Lord Dykes
Main Page: Lord Dykes (Crossbench - Life peer)(8 years, 9 months ago)
Lords ChamberMy Lords, the other Liberal Democrat spokesman wants to come in, so I will be brief. I did not realise that she was going to stand at that moment. I apologise.
I very much support and endorse the wise words of the noble Lord, Lord Collins, in his cluster of amendments, and the equally sagacious contribution from the noble Lord, Lord Oates, on these matters. Clause 4 is one of the areas where even the most objective supporter of the need for modernisation of procedures between trades unions and employers would say that there appears to be a dark intent behind them. It would cause unnecessary difficulties for unions in the normal pursuance of their functioning, including when trade disputes arise, allowing an unfair advantage to be built in on the employers’ side. Yet, while a large number of employers remain silent, the ones who have been consulted express grave reservations about this Bill.
I always like to assume good intentions on the part of any Government, so I assume that this Bill has been drafted by the normal team of parliamentary draftsmen on behalf of the Government and therefore within an objective capsule of content. But the tone and content are repeatedly suggestive of outside agencies, including maybe the IoD—I apologise in advance if I am getting that wrong and being unfair—and more likely the Institute of Economic Affairs and, even more sinister, the Centre for Policy Studies, giving their suggestions and ideas about these matters. A modest number of rather right-wing oriented business leaders in this country—most business leaders are not right wing, left wing or whatever, just sensible and pragmatic—who are more myopic about the subtleties of modern industrial relations and the good balance between employers and unions have also had their contributions registered and put into the machine and been redrafted by professional draftsmen.

STORED ROWS:
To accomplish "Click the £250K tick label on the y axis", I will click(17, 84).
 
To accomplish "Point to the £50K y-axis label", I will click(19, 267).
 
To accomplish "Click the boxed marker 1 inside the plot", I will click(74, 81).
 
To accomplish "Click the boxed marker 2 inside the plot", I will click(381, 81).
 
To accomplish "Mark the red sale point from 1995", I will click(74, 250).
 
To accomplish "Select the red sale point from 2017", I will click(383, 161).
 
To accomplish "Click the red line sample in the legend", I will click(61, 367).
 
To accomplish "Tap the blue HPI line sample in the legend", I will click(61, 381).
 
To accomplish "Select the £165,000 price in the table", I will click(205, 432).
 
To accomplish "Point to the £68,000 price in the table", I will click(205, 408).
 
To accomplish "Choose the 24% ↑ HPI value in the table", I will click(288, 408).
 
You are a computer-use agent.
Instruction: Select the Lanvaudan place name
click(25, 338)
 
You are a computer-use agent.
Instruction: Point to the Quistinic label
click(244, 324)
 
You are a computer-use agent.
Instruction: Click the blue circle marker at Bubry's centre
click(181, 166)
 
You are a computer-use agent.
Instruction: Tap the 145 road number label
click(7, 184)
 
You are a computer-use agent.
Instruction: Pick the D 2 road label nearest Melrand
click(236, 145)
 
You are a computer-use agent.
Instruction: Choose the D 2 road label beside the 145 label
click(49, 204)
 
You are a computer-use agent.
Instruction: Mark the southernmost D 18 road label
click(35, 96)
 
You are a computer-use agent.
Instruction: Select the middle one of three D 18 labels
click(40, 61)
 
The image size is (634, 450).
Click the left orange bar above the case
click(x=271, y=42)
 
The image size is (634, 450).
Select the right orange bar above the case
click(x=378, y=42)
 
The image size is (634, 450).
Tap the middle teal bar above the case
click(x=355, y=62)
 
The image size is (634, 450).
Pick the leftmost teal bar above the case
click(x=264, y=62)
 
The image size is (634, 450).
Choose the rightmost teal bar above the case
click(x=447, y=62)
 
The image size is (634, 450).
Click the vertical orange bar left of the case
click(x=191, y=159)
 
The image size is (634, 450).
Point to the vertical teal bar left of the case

REQUIRED TASK: Can you echo back the whole Lord Dykes speech word for word? You won't need the items for this.

FINAL RESULT:
Lord Dykes
Main Page: Lord Dykes (Crossbench - Life peer)(8 years, 9 months ago)
Lords ChamberMy Lords, the other Liberal Democrat spokesman wants to come in, so I will be brief. I did not realise that she was going to stand at that moment. I apologise.
I very much support and endorse the wise words of the noble Lord, Lord Collins, in his cluster of amendments, and the equally sagacious contribution from the noble Lord, Lord Oates, on these matters. Clause 4 is one of the areas where even the most objective supporter of the need for modernisation of procedures between trades unions and employers would say that there appears to be a dark intent behind them. It would cause unnecessary difficulties for unions in the normal pursuance of their functioning, including when trade disputes arise, allowing an unfair advantage to be built in on the employers’ side. Yet, while a large number of employers remain silent, the ones who have been consulted express grave reservations about this Bill.
I always like to assume good intentions on the part of any Government, so I assume that this Bill has been drafted by the normal team of parliamentary draftsmen on behalf of the Government and therefore within an objective capsule of content. But the tone and content are repeatedly suggestive of outside agencies, including maybe the IoD—I apologise in advance if I am getting that wrong and being unfair—and more likely the Institute of Economic Affairs and, even more sinister, the Centre for Policy Studies, giving their suggestions and ideas about these matters. A modest number of rather right-wing oriented business leaders in this country—most business leaders are not right wing, left wing or whatever, just sensible and pragmatic—who are more myopic about the subtleties of modern industrial relations and the good balance between employers and unions have also had their contributions registered and put into the machine and been redrafted by professional draftsmen.